**Directions**
The answer should match the entries below word for word, minus their pictures.

**Dataset extract**
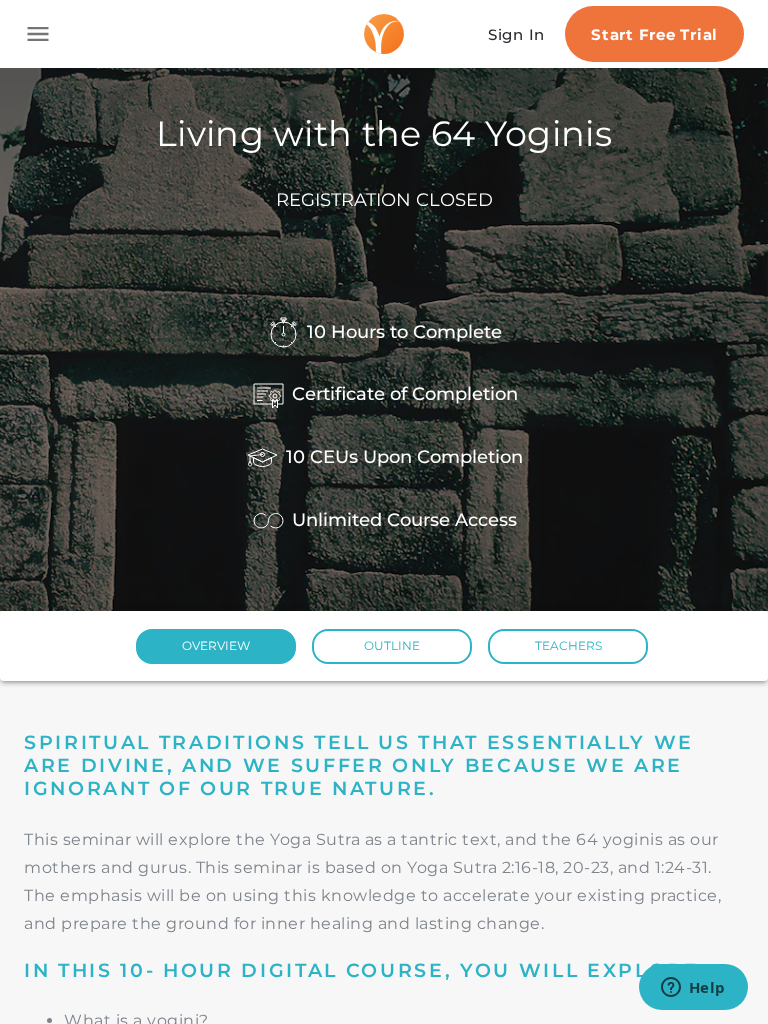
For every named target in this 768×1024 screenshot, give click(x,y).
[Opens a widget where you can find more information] (693, 989)
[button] (216, 646)
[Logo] (384, 34)
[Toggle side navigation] (38, 34)
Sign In (516, 34)
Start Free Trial (654, 34)
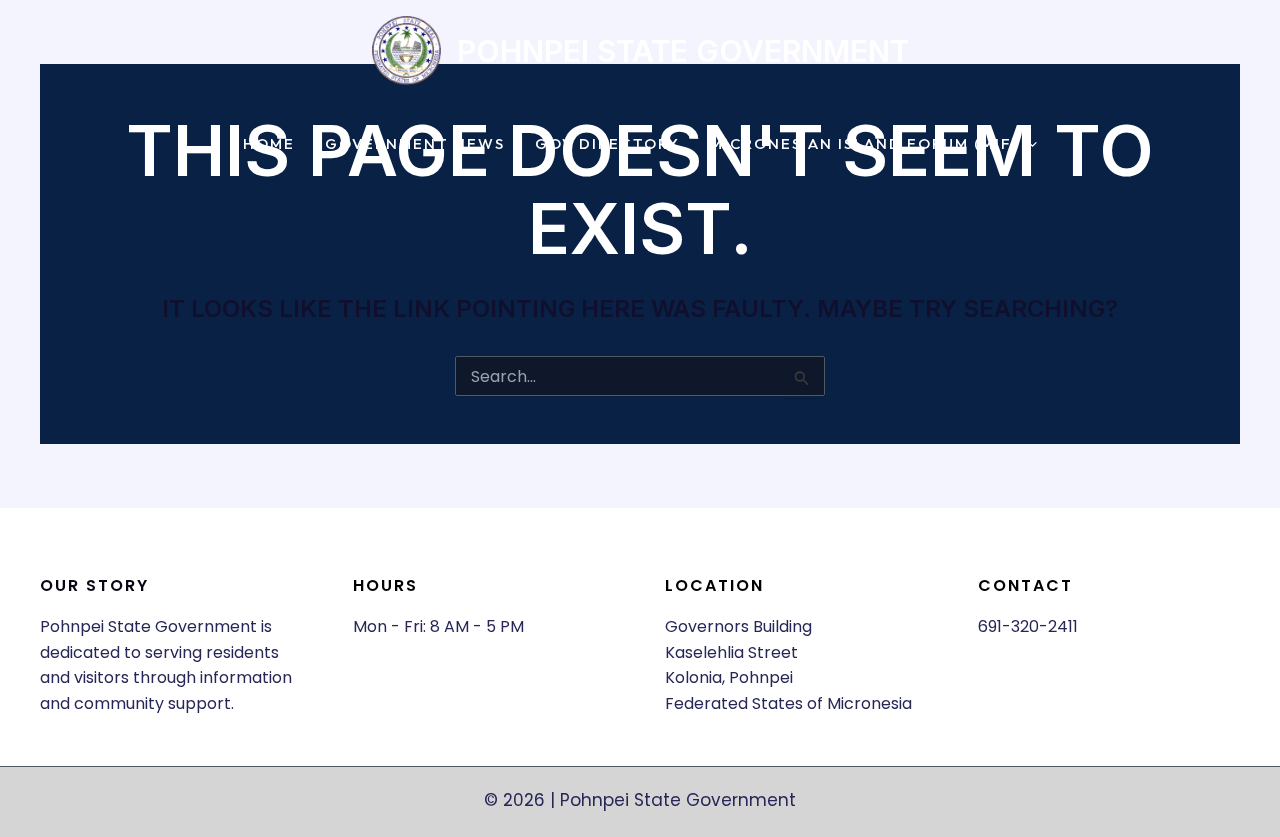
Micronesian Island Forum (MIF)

**Solution to the exercise**
For every named target in this 768×1024 screenshot, give click(x,y).
[Opens a widget where you can find more information] (693, 989)
[button] (216, 646)
[Logo] (384, 34)
[Toggle side navigation] (38, 34)
Sign In (516, 34)
Start Free Trial (654, 34)
Micronesian Island Forum (MIF)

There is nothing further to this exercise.